Mona Zabihian, a US citizen born in Iran, told BuzzFeed News her group waited for more than five hours at Blaine before they were allowed to enter the US.

She was held in a room without enough seats for everyone and with only one bathroom, Zabihian said. If they wanted to get food from a vending machine they had to be go to another room and be accompanied by a CBP officer.

“Amongst us anxiously waiting were children and pregnant women,” Zabihian said. “There were children and parents rolled up on the floors trying to get some physical rest while anxiously waiting to be released back into their country—the United States of America.”

Another US citizen, a mother born in Iran and traveling back to the US with her children, told BuzzFeed News she was in secondary inspection for six hours Saturday at the Blaine port of entry. She declined to give her full name out of fear of retaliation.

She was questioned about her work, citizenship and whether she had been in the military. CBP officers also asked her to provide the names and birthdays of her family members.

She said there were about 20 other people, most, if not all, of Iranian descent, waiting with her.
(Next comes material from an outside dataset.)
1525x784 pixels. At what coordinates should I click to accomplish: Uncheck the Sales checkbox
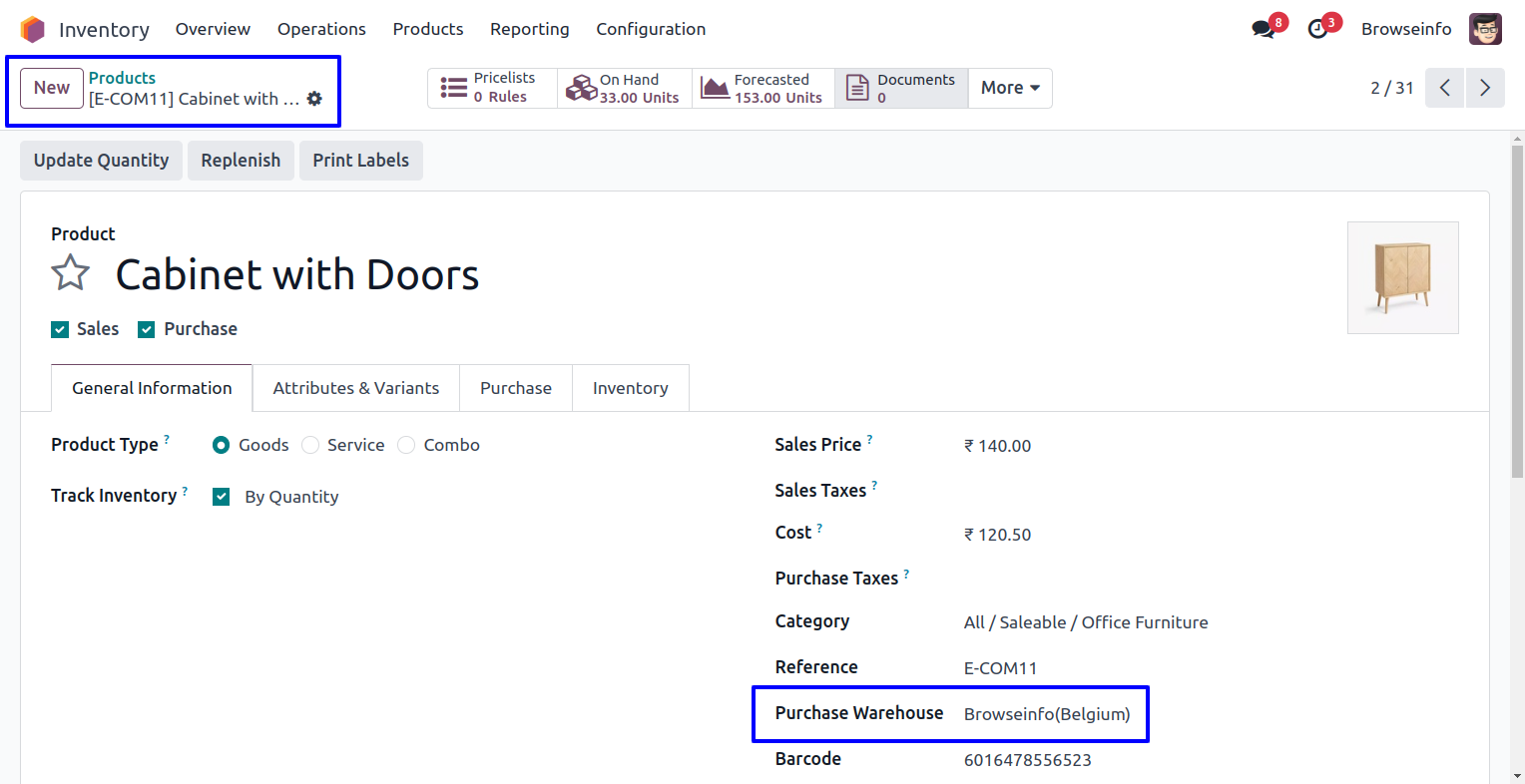pyautogui.click(x=60, y=329)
The mother said that the CBP officers were polite and even provided the children with coloring books and juice while they waited.

Still, her children, ages 5 and 7, kept asking her why they were having to wait for so long. “I burst into tears, I was so frustrated,” she told BuzzFeed News. “What do I tell a 5-year-old? I don’t want them to know we were there because their parents were born in Iran. I don’t want them to feel different.”